Long-Awaited (snicker) Update

There has been a lot going on the past several weeks. I will update on what I can, but some of it is not stuff I want people learning about on here - everyone call me who has my number - but I will try to give a general rundown.

Yesterday I gave notice at OKCCC. I am still a little terrified, as this represents a big, huge, large pay cut, but I am doing it so that I can take the internship I’ve been wanting for quite awhile.

Which is here:

at the Oklahoma Gazette, my favorite newspaper, the one I read front to back every Wednesday when it comes out. It’s billed as an “alternative newsweekly,” which I guess it is, but also, it’s the third-largest circulation paper in Oklahoma, so there’s that. Anyhow, it’s a wonderful publication that I love dearly, so yay! But the internship is unpaid, and I don’t have time to work at OKCCC and do this, so O-Trip (and a bunch of money every month) had to go.

But Brian got a raise, so I guess we’re okay.
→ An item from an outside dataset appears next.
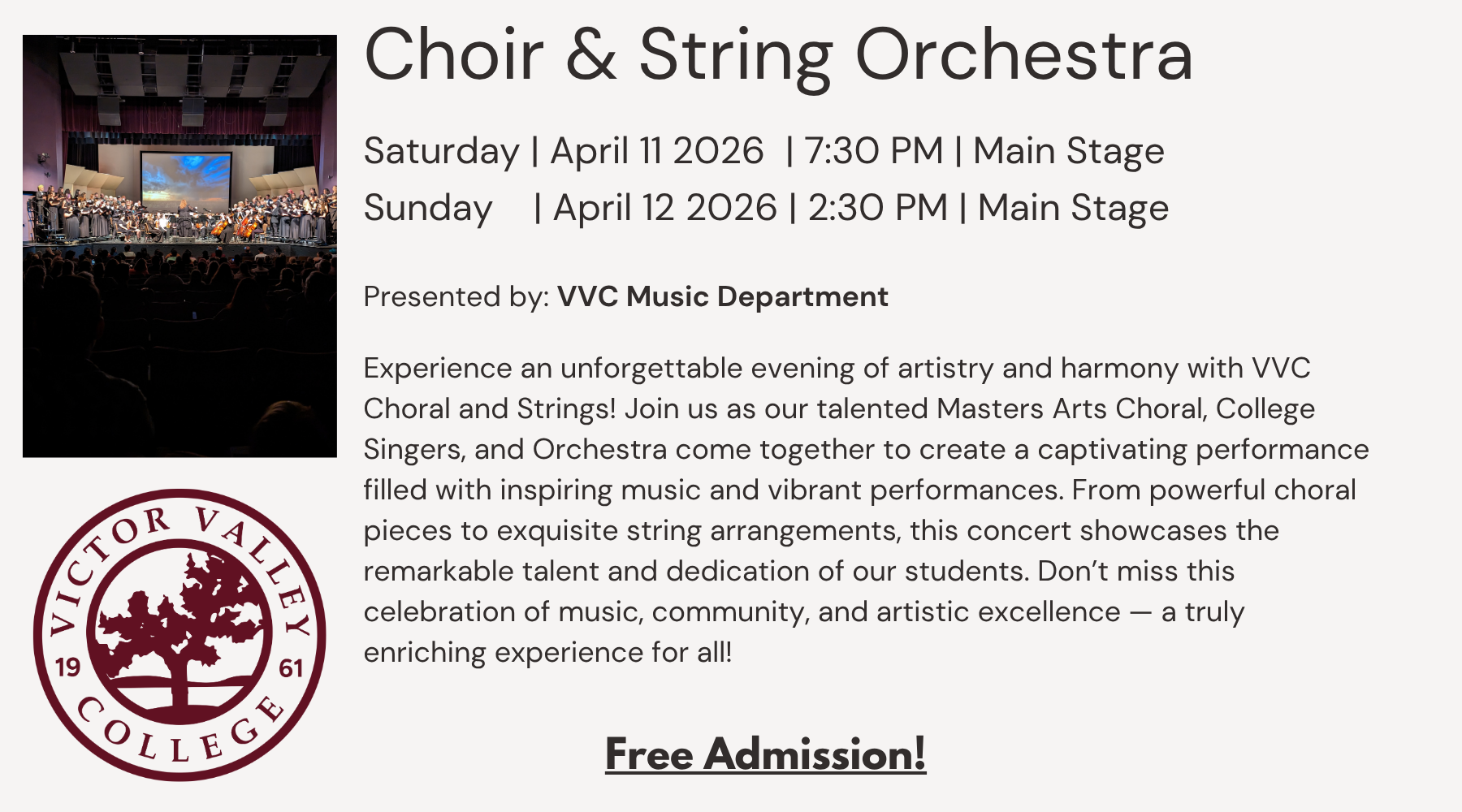This screenshot has height=812, width=1462.
Task: Click the Choir & String Orchestra heading
Action: pos(778,55)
God has this awesome timing, y’all.

Also, Summer got the neck brace off and is off the blood thinner, so:


she can drink beer now. Which is yet another step in the process of her getting her life back, piece by piece.
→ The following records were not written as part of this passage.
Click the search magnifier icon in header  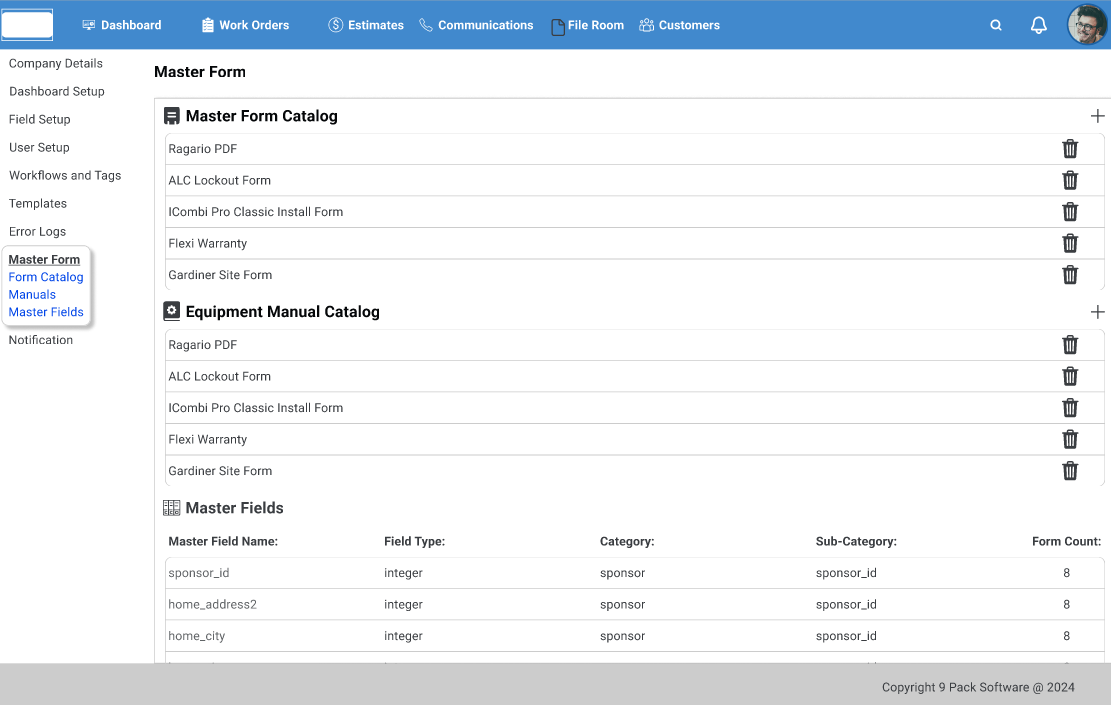996,25
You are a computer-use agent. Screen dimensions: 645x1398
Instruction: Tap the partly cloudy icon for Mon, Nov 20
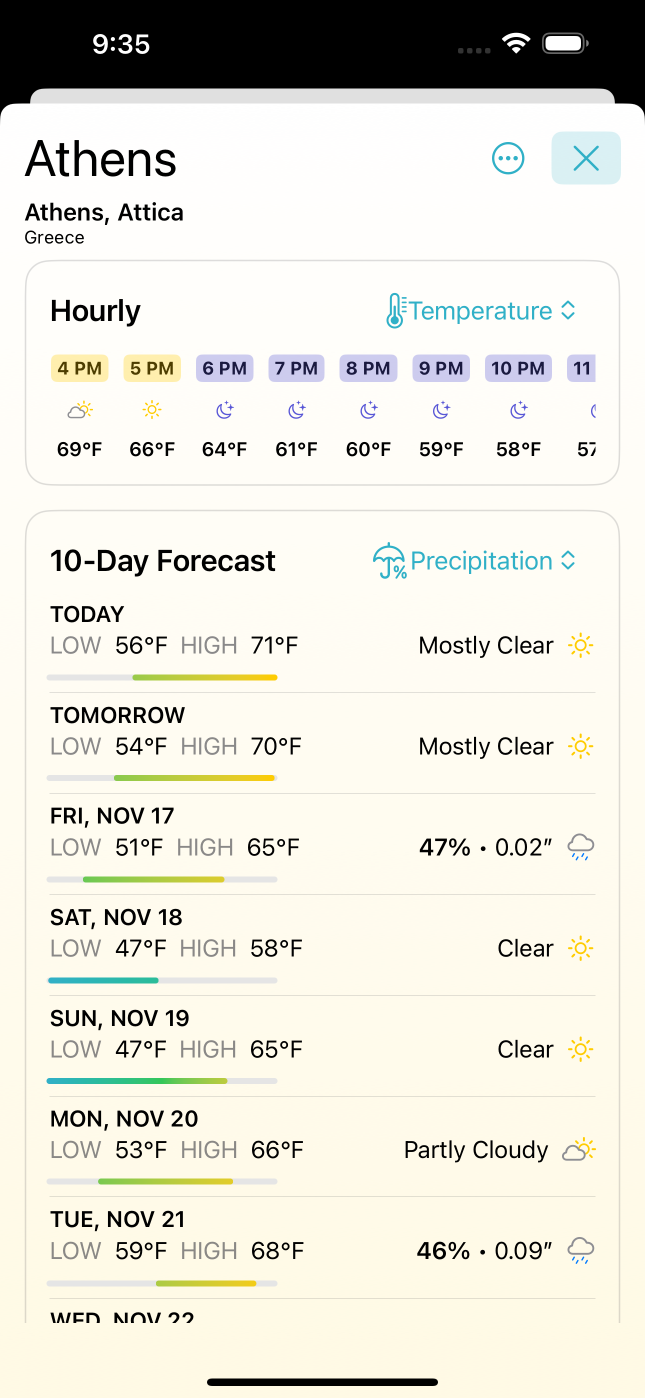[x=579, y=1150]
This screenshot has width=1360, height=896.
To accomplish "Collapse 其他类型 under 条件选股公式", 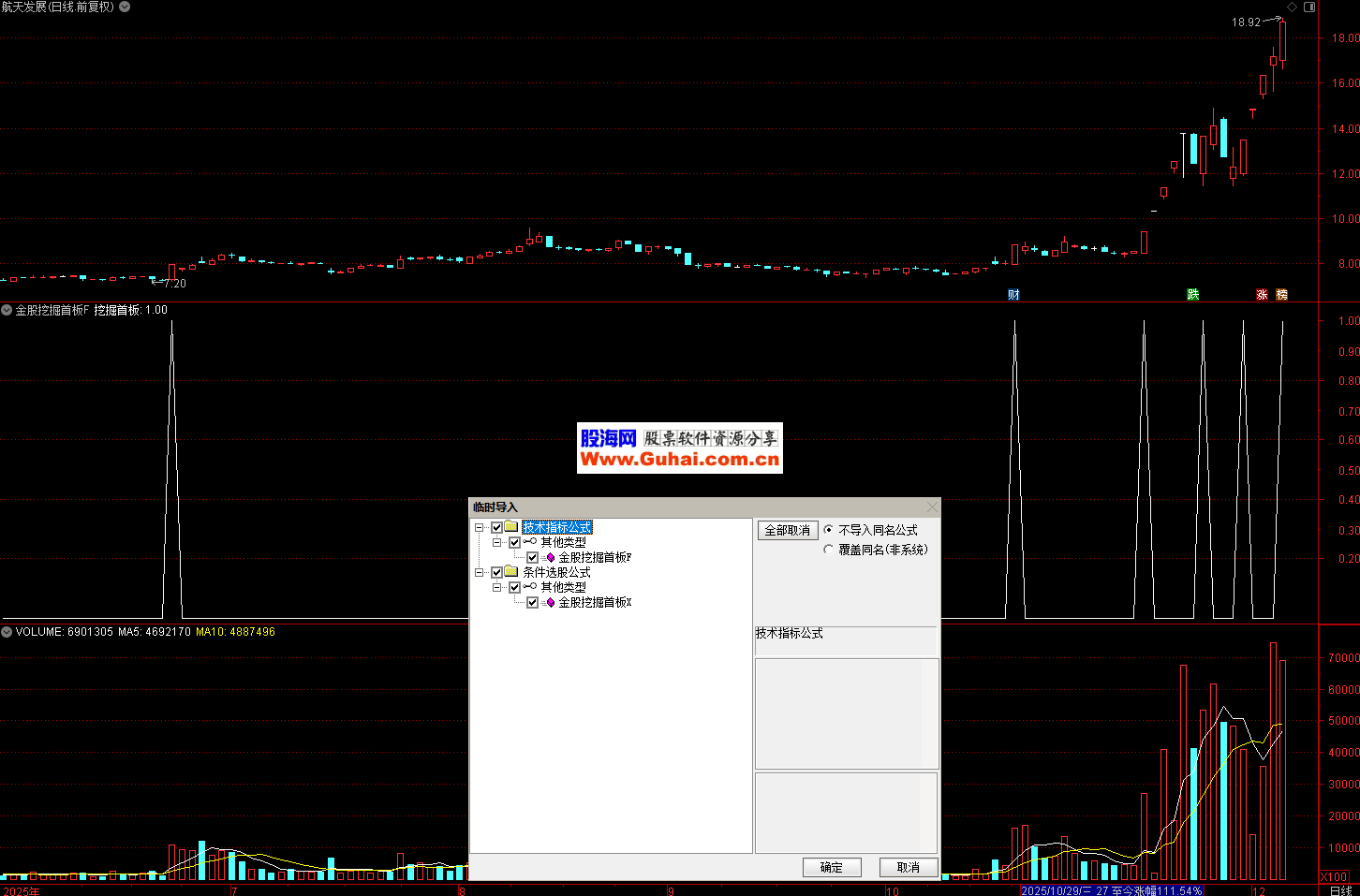I will 497,588.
Ana is mad at me, but the semester is winding up, and I get to take Humor Writing next semester from this guy, which is pretty exciting, because he won a Pulitzer and wrote a pretty successful novel, as well as some pretty cool cartoons. So I’m stoked about that. And this internship is actually going to free up a fair bit of my time next semester, so I may be less stressed (imagine!). Also, because Ana is mad at me, I have put together a fairly easy plan as to how to be the best graduate assistant ever for next semester that will reduce both our stress levels.

So things are good. There’s better news afoot, but you have to call me for that.